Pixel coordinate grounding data
▽

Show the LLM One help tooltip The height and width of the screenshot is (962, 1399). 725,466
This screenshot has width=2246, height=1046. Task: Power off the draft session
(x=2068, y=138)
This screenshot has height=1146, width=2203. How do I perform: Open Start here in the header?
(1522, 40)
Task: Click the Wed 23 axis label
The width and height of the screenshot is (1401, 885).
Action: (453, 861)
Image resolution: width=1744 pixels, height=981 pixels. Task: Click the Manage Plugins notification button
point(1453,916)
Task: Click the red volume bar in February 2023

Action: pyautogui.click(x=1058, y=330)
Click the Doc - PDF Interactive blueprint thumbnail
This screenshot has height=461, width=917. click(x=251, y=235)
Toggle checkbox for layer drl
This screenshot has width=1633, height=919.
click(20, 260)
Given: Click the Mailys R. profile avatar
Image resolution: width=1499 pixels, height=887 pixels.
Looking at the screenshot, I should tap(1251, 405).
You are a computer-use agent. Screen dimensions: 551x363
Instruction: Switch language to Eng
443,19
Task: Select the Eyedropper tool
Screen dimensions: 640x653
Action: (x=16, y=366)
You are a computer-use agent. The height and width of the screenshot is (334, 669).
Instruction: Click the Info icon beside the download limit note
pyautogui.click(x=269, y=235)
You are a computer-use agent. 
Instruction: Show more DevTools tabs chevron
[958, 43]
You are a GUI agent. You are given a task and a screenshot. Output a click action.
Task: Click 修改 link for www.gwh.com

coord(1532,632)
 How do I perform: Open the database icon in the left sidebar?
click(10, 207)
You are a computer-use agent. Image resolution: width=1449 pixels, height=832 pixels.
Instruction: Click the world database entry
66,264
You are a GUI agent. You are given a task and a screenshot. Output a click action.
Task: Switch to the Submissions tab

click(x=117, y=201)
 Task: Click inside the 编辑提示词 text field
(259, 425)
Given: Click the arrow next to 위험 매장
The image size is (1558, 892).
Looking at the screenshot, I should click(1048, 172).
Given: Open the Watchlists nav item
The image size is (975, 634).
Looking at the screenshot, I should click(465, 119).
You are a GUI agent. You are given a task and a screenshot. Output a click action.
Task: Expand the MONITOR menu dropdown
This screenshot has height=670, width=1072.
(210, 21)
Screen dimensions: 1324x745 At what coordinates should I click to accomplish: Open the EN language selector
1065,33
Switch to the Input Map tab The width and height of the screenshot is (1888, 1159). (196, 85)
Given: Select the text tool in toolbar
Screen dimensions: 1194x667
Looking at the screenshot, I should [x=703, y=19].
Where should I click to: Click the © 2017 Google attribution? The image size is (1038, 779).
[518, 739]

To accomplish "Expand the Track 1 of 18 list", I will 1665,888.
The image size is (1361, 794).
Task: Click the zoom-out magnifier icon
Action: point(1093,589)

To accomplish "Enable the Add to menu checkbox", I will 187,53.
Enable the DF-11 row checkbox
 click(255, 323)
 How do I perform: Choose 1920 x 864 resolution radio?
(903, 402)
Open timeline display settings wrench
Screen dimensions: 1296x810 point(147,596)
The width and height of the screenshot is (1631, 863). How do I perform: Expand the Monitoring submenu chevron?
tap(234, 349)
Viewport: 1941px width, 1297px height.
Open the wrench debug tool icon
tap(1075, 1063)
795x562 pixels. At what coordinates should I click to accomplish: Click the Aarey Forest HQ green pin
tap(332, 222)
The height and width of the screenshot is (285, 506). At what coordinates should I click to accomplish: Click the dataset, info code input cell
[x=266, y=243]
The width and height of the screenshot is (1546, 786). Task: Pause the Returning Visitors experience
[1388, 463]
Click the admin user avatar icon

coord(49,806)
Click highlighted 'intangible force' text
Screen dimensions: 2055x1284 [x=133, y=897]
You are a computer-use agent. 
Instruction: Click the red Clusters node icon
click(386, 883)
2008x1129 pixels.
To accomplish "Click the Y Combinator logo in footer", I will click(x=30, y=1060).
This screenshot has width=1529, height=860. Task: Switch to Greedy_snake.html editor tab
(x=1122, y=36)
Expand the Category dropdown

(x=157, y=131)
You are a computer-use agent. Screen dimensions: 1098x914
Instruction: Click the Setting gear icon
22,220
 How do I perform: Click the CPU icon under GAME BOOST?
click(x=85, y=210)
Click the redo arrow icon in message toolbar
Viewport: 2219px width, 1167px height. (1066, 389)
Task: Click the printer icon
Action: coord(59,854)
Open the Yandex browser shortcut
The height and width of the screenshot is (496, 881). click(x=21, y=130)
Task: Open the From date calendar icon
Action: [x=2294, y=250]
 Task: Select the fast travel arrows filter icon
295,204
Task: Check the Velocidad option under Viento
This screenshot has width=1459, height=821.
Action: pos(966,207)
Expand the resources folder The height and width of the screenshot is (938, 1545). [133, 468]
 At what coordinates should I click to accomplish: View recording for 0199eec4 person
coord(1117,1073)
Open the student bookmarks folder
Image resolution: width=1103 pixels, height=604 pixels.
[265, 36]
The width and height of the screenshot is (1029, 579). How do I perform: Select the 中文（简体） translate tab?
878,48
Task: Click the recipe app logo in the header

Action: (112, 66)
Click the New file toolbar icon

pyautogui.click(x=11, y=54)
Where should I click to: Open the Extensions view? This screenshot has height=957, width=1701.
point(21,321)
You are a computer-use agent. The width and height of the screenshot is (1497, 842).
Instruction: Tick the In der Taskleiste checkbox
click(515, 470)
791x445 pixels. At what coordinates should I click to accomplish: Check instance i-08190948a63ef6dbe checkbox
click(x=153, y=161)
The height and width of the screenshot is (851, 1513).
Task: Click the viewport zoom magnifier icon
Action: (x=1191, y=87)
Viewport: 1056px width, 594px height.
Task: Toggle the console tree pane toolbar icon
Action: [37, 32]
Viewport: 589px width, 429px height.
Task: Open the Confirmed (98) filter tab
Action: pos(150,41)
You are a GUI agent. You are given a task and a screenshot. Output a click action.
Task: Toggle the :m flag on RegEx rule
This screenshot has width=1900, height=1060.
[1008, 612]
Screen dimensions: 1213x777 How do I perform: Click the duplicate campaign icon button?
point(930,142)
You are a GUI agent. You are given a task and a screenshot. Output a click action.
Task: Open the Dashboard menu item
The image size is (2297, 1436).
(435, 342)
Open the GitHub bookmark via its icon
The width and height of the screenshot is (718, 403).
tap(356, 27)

△

▶ _REQUIRED WORK_:
Only one stretch of the records above is wanted: the lines between the one holding "Open timeline display settings wrench" and the one holding "Viewport: 1941px width, 1297px height.", inclusive, reproduced exactly.

▶ _YOUR SOLUTION_:
Open timeline display settings wrench
Screen dimensions: 1296x810 point(147,596)
The width and height of the screenshot is (1631, 863). How do I perform: Expand the Monitoring submenu chevron?
tap(234, 349)
Viewport: 1941px width, 1297px height.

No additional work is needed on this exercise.